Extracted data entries
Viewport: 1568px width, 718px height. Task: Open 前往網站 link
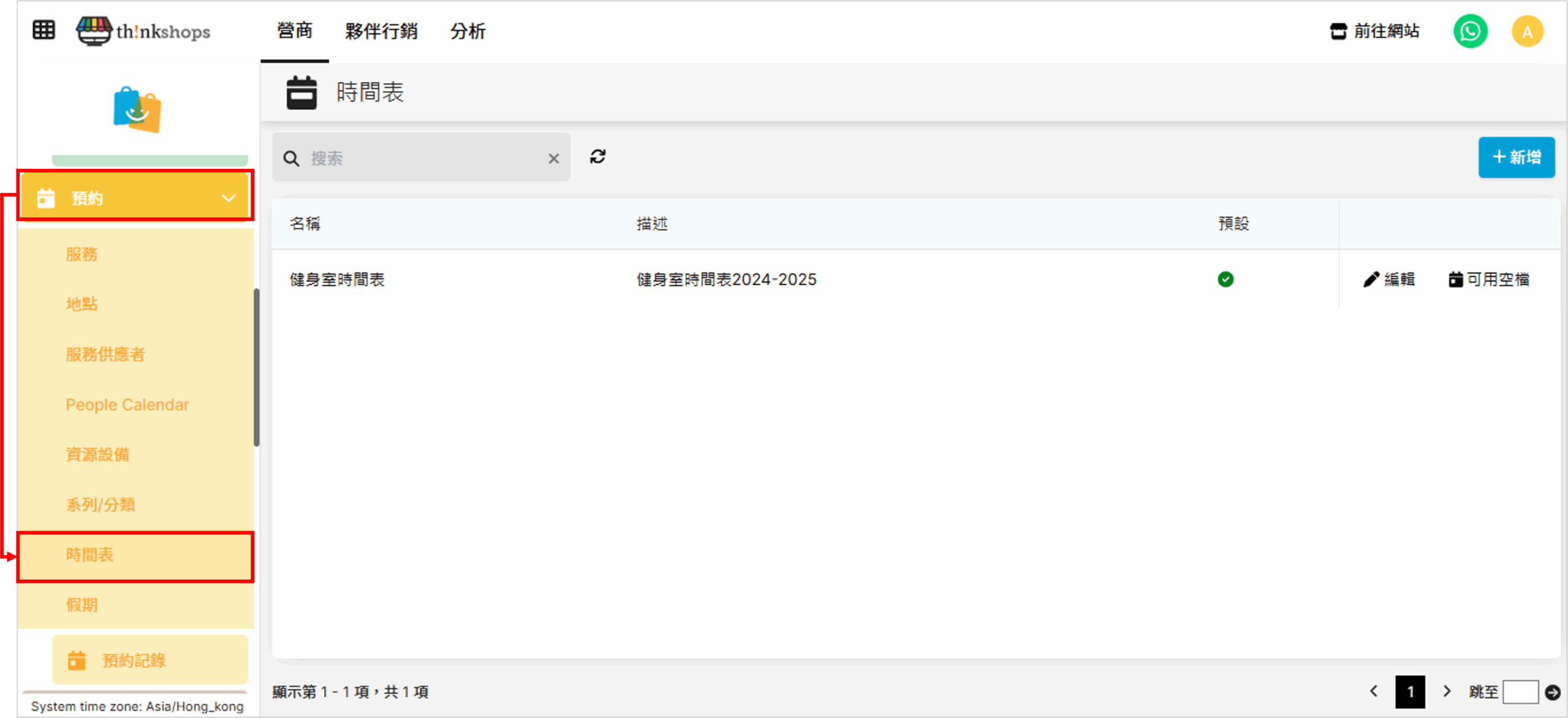point(1375,31)
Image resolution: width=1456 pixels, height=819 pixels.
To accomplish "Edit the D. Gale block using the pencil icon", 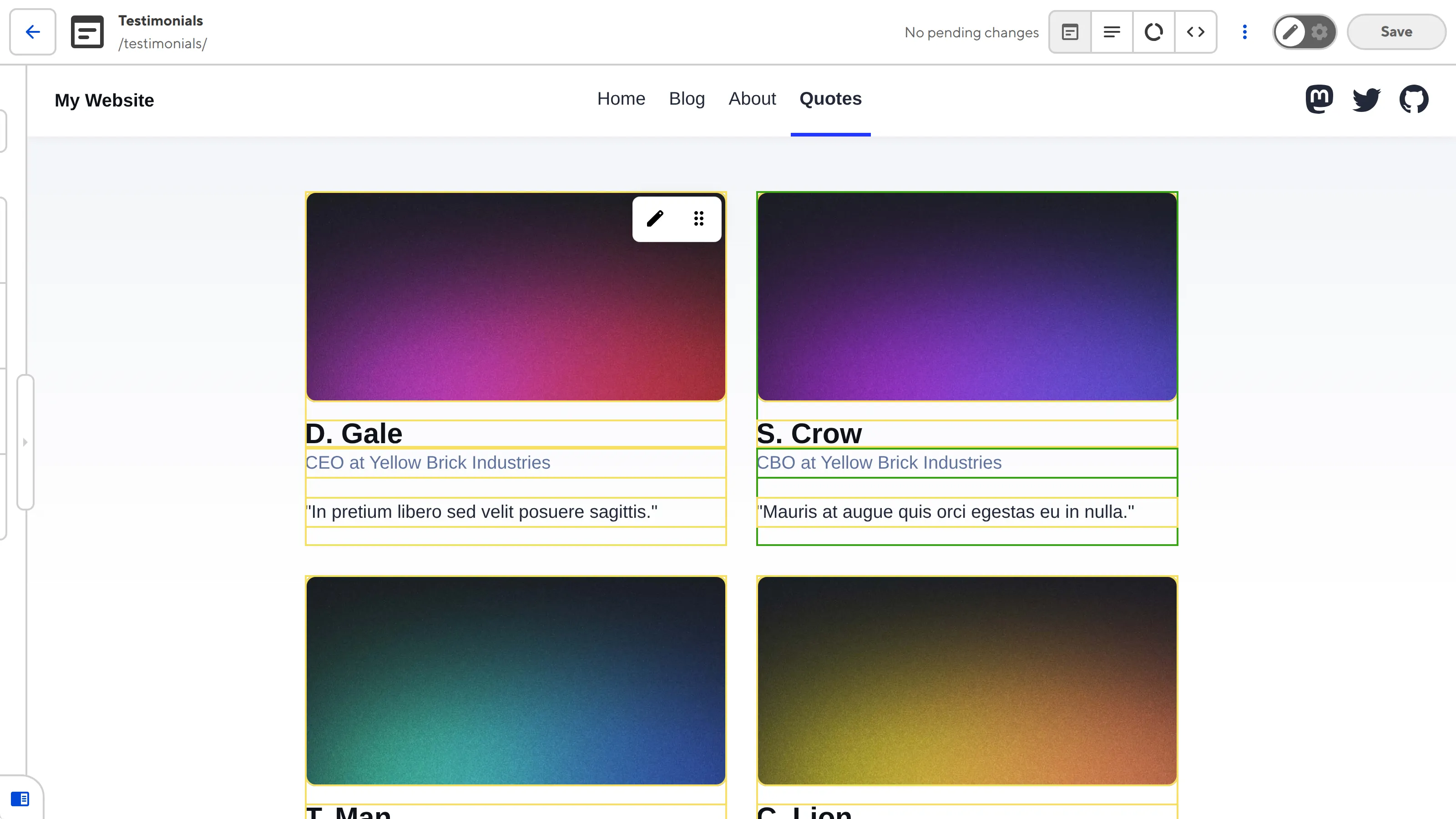I will coord(656,219).
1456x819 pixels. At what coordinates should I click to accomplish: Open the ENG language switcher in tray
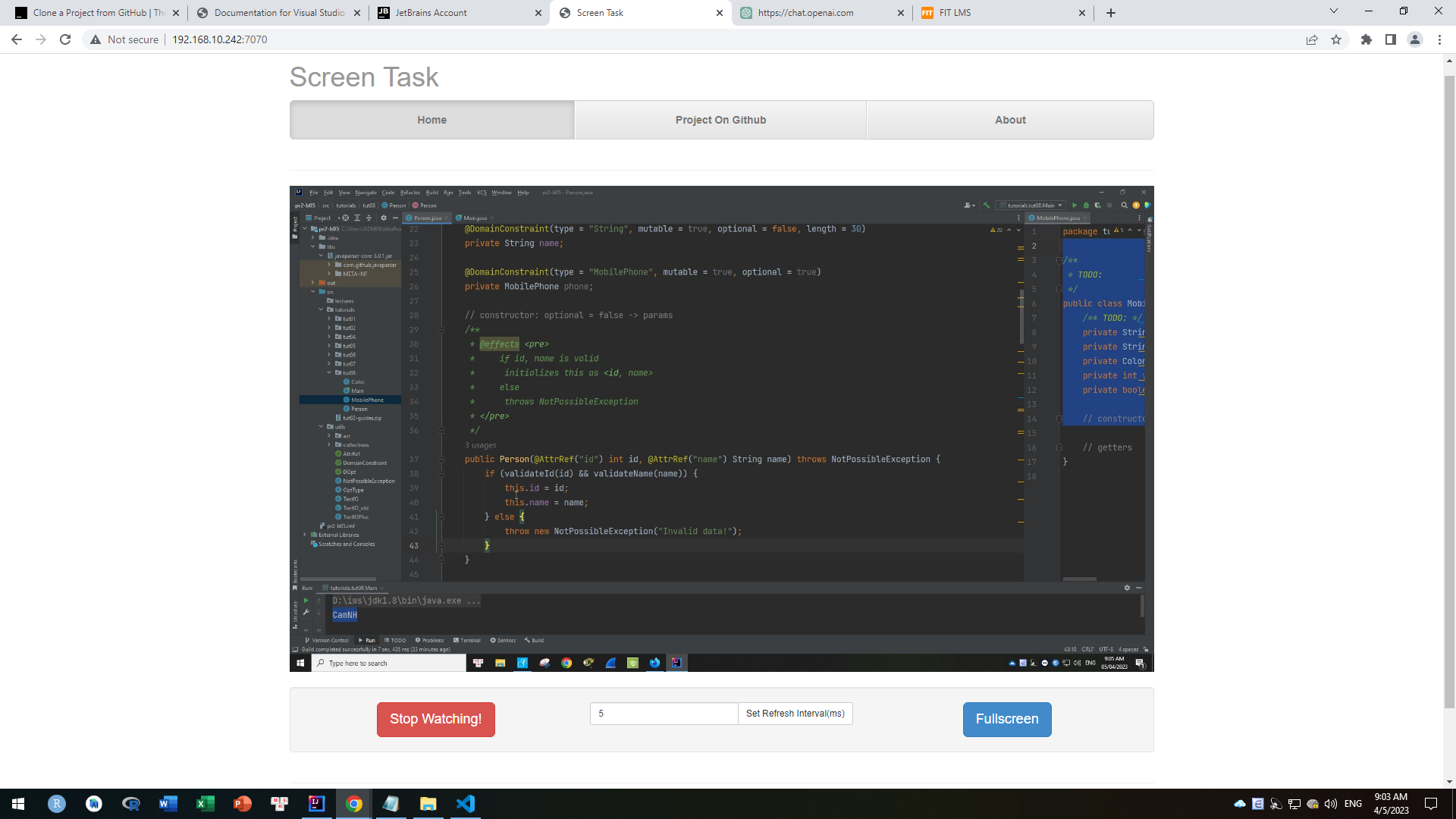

> Required action:
The answer must consist solely of the number of lines in the entries that contain the word "pixels".

> Response area:
2